- Born: 27 January 1830 Edo (Tokyo), Japan
- Died: 28 September 1901 (aged 71)

= Taki Katei =

Japanese painter

Taki Katei (瀧和亭 Katei Taki 27 January 1830 – 28 September 1901) was a Japanese painter working during the late Tokugawa period and Meiji era. He is an important figure as his career bridges the two eras and his work demonstrates some of the shifts occurring in artistic practice as Japanese society changed and expectations altered.

In 2019 World Museum in Liverpool staged the first-ever exhibition of Taki Katei's work outside Japan.

== Biography ==

Katei was born in the Sendagaya district of Edo (now Tokyo). His father was a masterless samurai (rōnin) who had moved from Aki Province to the shogun's city. Katei began studying painting when he was about seven years old, initially with the painter Satō Suigai and subsequently with Suigai's own teacher, Ōoka Unpō. With him, Katei learnt the techniques of bird-and-flower painting, including sketching from life (shasei). In 1851 he made the journey to Nagasaki, where he studied with the painter Hidaka Tetsuō for six months and became acquainted with Chinese artists.

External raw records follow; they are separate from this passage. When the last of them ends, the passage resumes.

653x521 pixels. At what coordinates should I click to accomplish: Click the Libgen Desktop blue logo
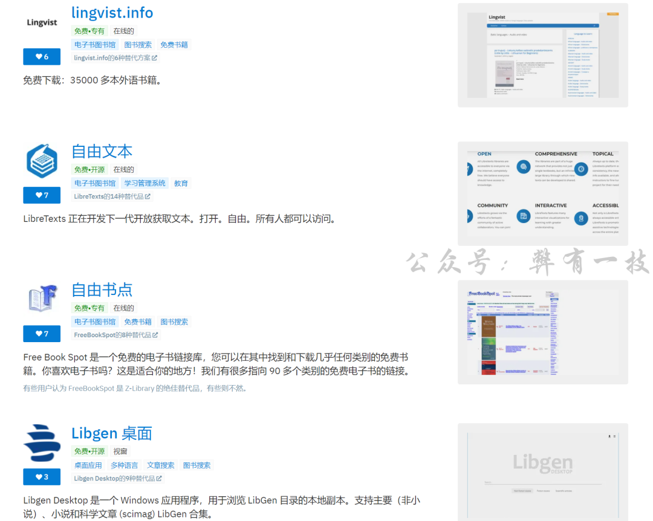(42, 443)
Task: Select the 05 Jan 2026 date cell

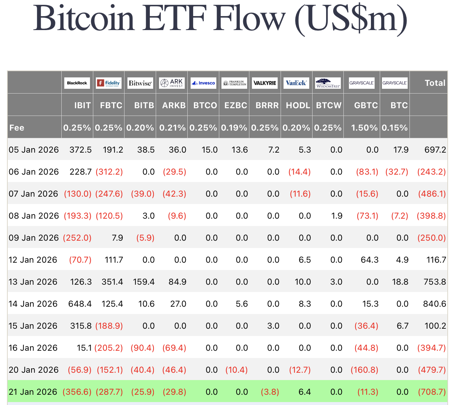Action: (34, 150)
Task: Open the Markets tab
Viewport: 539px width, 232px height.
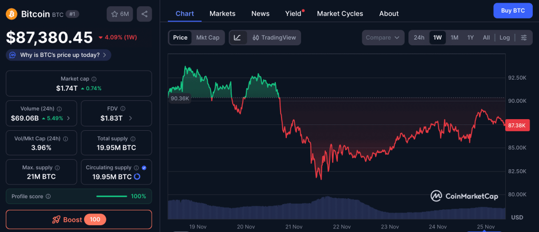Action: tap(222, 13)
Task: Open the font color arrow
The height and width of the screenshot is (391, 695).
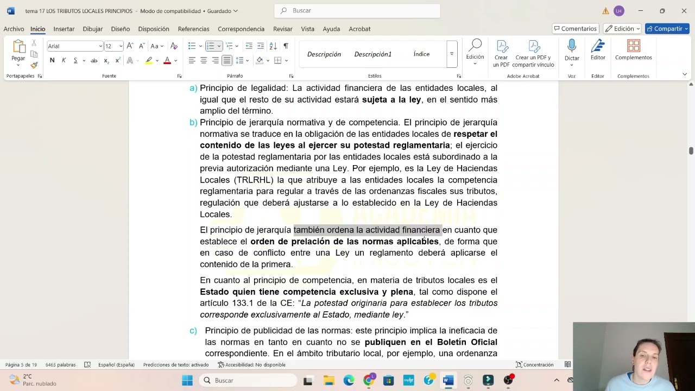Action: pos(175,60)
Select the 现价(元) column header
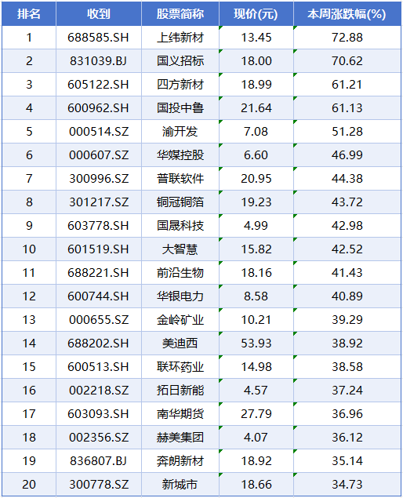403x498 pixels. click(x=256, y=13)
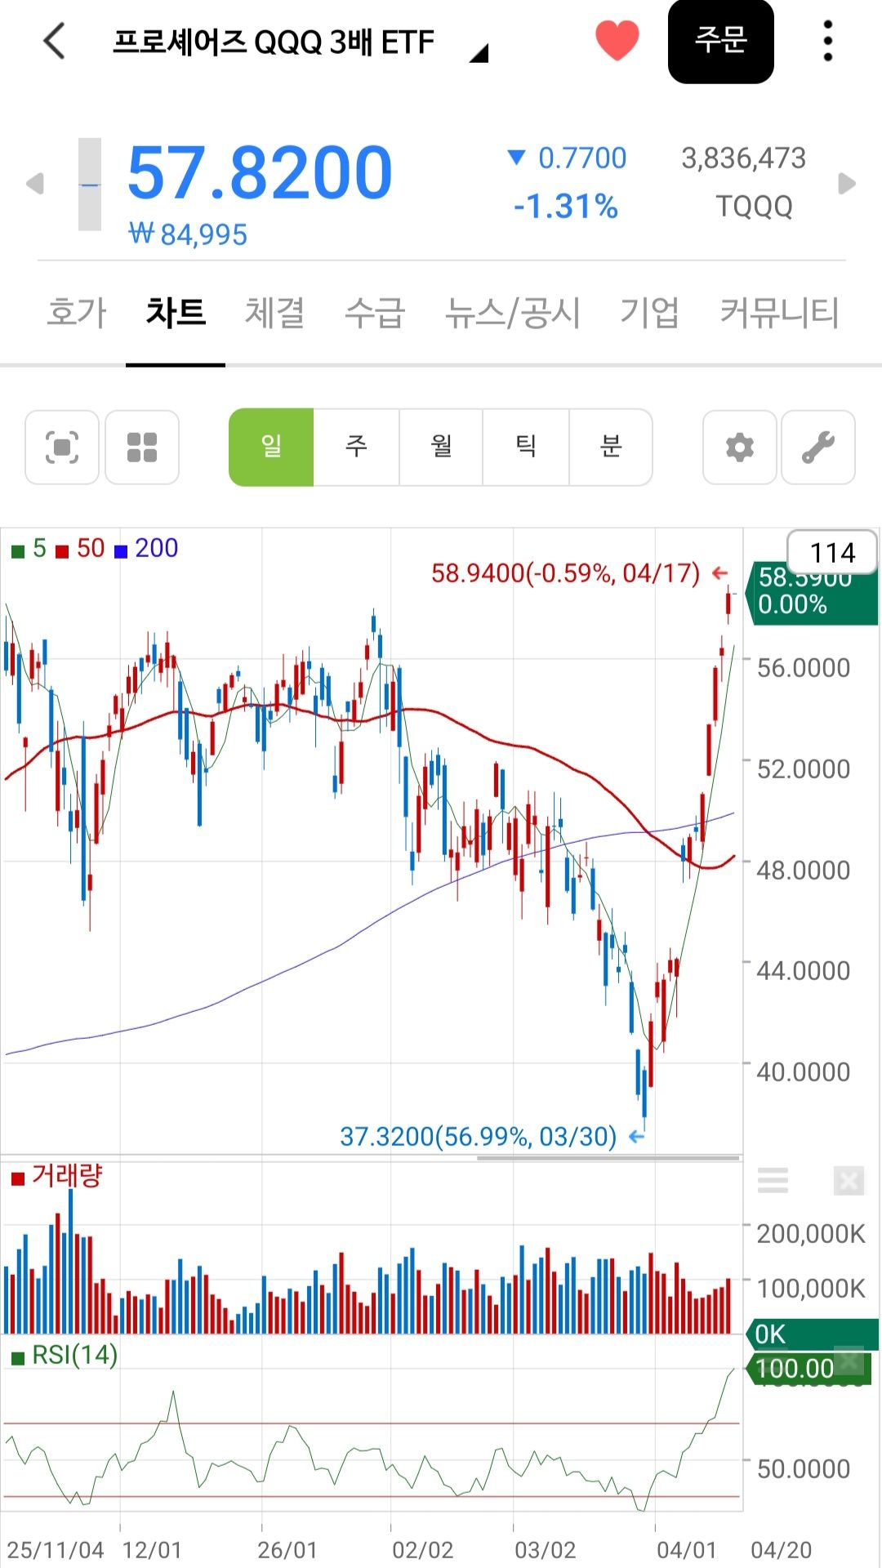
Task: Select the 월 monthly period
Action: coord(441,448)
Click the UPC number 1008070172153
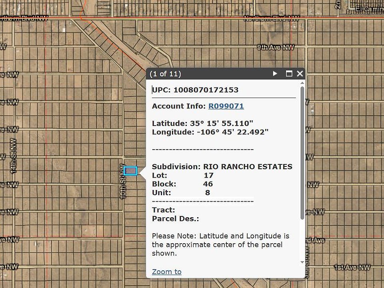Image resolution: width=384 pixels, height=288 pixels. click(206, 90)
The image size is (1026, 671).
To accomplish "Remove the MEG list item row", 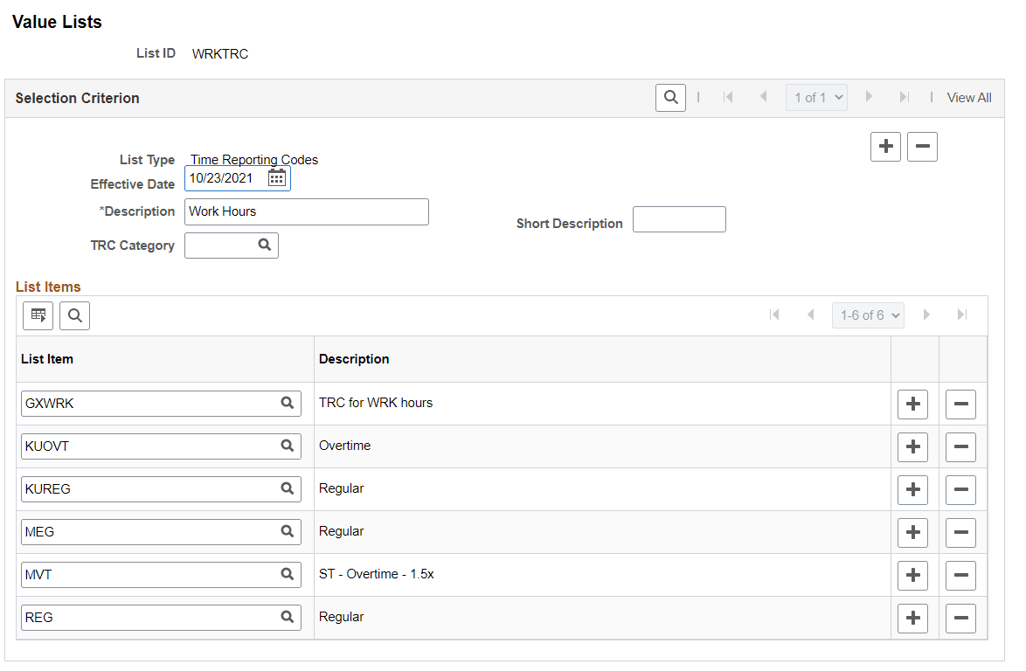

Katei returned to Edo in 1854 and worked briefly for the shogunate, but in 1856 he left for Fujioka, Gunma, and from there continued north, to Echigo Province. For the next ten years he made his living travelling between Niigata, Sado Island, Sakata and Hakodate, fulfilling commissions for private patrons. Katei returned to Edo in 1866 but due to the disruptions surrounding the Meiji Restoration of 1868, he travelled for a while to Noda, where he found a number of patrons who continued to support him in later years.

During the 1870s and early 1880s, Katei had a wide circle of friends and acquaintances in the Tokyo literati community, and his contributions to collaborative works are numerous. However, as the times and the nature of art venues changed, Katei submitted works to the Domestic Industrial Expositions (1877, 1881 and 1890) and Competitive Painting Exhibitions (1882 and 1884), and was a central member of the Japan Art Association (Nihon Bijutsu Kyōkai), founded in 1888. He also sent works to the international expositions in Vienna (1873), Philadelphia (1876), Chicago (1893), and Paris (1900). From 1881 onwards he produced numerous works for the imperial household; he was the highest-paid painter in the scheme to decorate the new imperial palace, completed in 1888, and in 1893 was appointed an Imperial Household Artist. He taught a large number of pupils, among the most important of whom were Ishibashi Kazunori, Satō Shien, and Yamamoto Shōun.

== Style and content ==
In terms of style, Katei's work sits within the broad lineage of bird-and-flower painting associated with Tani Buncho and Tsubaki Chinzan. His output consisted of both monochrome ink paintings and richly coloured works in opaque pigments. He possessed a repertoire of auspicious imagery and themes derived from Chinese culture that were popular during his day. In his earlier decades he produced an equal number of landscape compositions to those depicting birds and flowers, as well as some portrait paintings, but in his final decade he concentrated on producing densely coloured paintings (saimitsuga) of birds and flowers on a large scale for both exhibitions and imperial commissions.

Katei's student, Ishibashi Kazunori, took a large group of drawings from the studio with him to Britain in 1904, which he sold to the Liverpool businessman, Cedric Boult and his wife, Katharine, in 1913. The couple's son, Sir Adrian Boult, donated these in 1956 to National Museums Liverpool, and some were transferred to the Royal Ontario Museum and the National Museum of Scotland.

==Works==
=== Paintings ===
- Gathering at the Orchid Pavilion, painting, ink and colours on silk, 1872. British Museum
- Orchids, painting, ink and colours on silk, 1874. Tokyo National Museum
- Egrets, painting, ink and colours on silk, 1892. British Museum
- Peafowl, painting, ink and colours on silk, 1892. Tokyo National Museum
- Plum, Pine Tree, and Bamboo, set of three paintings, ink and colours on silk, 1900. Indianapolis Museum of Art
- Lotus and Bamboo, pair of paintings, ink and colours on silk, ca. 1900. National Museum of Scotland

=== Books ===
- Kōkōkan gayō, woodblock-printed book, 1884.
- Tansei ippan, woodblock-printed book, 1894.